*The problem*:
Each line of the data below that includes the string "computer" must be copied.

== Excerpted records

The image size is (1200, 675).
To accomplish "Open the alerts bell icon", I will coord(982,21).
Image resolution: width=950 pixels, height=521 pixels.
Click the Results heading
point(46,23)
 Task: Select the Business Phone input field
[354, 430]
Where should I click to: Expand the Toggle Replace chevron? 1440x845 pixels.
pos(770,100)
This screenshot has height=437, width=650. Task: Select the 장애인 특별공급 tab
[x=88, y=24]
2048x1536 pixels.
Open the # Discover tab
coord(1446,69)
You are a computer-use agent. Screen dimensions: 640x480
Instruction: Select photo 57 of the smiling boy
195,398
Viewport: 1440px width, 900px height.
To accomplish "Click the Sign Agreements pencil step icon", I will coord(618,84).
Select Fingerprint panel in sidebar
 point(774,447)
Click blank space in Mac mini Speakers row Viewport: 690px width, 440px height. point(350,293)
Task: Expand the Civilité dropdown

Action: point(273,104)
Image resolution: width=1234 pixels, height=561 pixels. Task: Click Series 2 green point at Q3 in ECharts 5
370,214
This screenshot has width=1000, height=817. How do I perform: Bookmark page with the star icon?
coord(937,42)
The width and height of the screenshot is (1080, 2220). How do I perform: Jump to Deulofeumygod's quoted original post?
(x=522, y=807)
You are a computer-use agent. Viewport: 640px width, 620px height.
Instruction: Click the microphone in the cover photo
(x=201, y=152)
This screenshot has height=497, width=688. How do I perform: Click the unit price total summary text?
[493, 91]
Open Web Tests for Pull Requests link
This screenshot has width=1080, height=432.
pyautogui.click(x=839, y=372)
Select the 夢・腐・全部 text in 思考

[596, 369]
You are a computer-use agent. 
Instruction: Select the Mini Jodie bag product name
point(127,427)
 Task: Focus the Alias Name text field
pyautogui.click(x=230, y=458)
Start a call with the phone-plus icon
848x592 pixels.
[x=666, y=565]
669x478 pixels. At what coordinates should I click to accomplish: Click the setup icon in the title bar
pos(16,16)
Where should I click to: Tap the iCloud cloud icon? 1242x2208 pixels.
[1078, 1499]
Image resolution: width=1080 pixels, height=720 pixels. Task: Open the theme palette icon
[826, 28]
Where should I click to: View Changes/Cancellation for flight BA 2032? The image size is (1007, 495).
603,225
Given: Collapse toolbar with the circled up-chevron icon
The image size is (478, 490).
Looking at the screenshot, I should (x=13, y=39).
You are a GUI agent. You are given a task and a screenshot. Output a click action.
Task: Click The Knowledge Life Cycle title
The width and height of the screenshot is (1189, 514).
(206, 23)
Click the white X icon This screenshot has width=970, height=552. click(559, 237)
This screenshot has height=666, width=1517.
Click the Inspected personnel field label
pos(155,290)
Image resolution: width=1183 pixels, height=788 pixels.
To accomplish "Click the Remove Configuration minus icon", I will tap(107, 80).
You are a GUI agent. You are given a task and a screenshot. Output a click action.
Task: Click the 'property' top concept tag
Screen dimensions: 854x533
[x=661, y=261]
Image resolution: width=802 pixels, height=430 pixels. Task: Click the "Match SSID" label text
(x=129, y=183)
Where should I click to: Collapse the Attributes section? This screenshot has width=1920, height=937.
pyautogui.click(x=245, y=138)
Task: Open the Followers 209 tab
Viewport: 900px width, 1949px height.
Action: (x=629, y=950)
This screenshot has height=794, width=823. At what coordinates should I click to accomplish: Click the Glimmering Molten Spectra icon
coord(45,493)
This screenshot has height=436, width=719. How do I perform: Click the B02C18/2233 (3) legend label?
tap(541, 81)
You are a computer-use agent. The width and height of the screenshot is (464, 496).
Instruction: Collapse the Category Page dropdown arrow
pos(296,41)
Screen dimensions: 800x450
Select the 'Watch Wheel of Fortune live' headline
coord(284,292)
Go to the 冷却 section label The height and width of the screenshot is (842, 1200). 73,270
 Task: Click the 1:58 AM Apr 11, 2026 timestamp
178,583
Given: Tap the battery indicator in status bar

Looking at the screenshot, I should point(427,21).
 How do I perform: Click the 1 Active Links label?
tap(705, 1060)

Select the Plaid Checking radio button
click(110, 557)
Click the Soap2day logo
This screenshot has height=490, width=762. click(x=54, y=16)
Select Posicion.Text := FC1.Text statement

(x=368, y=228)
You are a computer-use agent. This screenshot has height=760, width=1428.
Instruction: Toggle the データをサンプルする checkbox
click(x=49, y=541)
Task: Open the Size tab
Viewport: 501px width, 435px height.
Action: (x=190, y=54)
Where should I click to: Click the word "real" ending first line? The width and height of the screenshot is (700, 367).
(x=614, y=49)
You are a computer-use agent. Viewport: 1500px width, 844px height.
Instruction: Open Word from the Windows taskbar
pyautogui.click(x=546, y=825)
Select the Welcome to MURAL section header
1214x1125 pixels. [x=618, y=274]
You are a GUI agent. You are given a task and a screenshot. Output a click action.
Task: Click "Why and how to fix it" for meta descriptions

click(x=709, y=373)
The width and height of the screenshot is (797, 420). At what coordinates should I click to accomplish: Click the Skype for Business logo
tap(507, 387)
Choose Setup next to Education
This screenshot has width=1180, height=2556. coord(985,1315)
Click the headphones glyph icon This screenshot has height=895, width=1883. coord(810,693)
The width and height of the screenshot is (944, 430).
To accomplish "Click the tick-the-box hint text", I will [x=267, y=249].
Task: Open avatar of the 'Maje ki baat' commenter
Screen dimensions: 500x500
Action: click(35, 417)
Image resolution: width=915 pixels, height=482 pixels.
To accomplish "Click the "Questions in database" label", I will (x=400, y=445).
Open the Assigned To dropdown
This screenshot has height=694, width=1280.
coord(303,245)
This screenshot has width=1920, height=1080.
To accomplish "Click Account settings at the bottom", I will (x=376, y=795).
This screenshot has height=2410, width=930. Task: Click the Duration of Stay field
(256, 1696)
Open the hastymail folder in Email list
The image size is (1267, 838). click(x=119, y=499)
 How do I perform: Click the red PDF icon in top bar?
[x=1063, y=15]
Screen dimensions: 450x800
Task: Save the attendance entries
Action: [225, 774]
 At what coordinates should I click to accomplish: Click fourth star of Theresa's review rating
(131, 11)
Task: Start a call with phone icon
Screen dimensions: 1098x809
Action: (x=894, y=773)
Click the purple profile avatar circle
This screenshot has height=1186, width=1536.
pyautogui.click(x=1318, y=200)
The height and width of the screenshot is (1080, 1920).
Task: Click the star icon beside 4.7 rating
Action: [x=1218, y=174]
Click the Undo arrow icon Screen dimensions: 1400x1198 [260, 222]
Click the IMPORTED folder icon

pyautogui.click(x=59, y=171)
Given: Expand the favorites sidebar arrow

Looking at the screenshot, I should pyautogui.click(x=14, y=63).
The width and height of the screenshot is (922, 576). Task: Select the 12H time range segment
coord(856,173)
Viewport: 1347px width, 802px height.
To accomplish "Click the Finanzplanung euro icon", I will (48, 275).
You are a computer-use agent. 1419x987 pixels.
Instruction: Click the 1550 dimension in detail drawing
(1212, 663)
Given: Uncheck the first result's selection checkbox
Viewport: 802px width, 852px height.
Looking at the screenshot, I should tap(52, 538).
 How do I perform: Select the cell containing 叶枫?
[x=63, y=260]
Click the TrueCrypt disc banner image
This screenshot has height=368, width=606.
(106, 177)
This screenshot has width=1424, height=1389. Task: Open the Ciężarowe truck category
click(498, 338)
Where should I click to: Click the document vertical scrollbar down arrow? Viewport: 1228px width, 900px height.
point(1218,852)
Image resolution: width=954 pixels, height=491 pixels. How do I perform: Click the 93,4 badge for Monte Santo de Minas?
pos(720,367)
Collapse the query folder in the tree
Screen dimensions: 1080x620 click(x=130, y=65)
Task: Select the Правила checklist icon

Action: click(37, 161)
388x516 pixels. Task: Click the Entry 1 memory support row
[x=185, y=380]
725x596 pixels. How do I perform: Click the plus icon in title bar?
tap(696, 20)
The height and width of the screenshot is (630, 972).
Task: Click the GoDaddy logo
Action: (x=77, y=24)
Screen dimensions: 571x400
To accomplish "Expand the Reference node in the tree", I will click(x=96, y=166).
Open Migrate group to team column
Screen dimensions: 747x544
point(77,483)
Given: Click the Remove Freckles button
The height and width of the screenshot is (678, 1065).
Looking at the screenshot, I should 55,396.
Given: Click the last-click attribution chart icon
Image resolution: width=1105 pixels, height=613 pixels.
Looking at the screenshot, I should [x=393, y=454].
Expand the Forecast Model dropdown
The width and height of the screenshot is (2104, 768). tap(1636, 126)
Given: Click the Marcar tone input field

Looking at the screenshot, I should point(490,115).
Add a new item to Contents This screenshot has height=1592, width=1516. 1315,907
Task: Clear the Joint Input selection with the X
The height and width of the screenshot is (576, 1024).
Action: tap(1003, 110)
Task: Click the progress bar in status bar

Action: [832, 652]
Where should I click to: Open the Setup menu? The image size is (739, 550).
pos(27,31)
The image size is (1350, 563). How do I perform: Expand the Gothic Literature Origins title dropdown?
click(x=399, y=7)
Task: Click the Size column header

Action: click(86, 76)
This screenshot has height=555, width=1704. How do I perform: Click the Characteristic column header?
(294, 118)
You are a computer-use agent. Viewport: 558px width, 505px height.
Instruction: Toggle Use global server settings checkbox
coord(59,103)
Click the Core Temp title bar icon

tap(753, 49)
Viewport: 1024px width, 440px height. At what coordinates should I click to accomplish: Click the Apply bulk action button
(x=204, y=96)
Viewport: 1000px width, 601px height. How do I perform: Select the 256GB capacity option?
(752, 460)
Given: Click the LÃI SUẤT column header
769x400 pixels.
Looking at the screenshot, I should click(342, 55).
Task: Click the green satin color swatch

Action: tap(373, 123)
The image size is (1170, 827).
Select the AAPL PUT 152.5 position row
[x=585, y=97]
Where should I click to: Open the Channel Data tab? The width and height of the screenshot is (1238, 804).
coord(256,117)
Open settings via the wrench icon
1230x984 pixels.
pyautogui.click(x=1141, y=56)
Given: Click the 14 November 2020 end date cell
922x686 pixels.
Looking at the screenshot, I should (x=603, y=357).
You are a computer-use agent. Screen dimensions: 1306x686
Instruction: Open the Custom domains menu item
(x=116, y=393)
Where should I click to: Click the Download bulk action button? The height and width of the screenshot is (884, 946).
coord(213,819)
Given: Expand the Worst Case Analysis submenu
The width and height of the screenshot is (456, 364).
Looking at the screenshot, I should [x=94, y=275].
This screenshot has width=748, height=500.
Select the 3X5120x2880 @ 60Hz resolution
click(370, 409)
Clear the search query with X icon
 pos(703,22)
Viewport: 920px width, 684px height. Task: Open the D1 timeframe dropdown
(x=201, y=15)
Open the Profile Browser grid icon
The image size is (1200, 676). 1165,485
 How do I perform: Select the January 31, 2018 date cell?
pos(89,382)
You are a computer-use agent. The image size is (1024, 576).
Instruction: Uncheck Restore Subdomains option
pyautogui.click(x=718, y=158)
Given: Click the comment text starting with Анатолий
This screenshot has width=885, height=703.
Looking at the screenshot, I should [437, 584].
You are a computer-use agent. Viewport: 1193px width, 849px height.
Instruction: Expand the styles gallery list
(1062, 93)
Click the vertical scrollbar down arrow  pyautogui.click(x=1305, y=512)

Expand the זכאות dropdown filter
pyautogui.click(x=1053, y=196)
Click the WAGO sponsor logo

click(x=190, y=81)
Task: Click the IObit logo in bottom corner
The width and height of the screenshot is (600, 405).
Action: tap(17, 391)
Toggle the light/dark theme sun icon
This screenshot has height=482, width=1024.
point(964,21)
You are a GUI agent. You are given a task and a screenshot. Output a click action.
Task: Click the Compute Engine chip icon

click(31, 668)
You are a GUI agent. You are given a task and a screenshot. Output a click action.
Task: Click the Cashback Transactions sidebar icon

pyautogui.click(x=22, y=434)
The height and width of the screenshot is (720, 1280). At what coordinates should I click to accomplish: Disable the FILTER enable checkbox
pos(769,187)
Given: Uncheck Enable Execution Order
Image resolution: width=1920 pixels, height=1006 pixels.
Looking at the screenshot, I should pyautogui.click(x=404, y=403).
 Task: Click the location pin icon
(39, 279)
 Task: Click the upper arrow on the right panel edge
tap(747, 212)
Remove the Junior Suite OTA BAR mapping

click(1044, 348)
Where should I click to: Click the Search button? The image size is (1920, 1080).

====

*Written solution*:
You are a computer-use agent. Screen dimensions: 640x480
You are a computer-use agent. Viewport: 640px width, 620px height.
You are a computer-use agent. 
You are a computer-use agent. The width and height of the screenshot is (464, 496).
You are a computer-use agent. This screenshot has height=760, width=1428.
You are a computer-use agent. Viewport: 1500px width, 844px height.
You are a computer-use agent. 1419x987 pixels.
You are a computer-use agent. Viewport: 558px width, 505px height.
You are a computer-use agent. Screen dimensions: 1306x686
You are a computer-use agent. The image size is (1024, 576).
You are a computer-use agent. Viewport: 1193px width, 849px height.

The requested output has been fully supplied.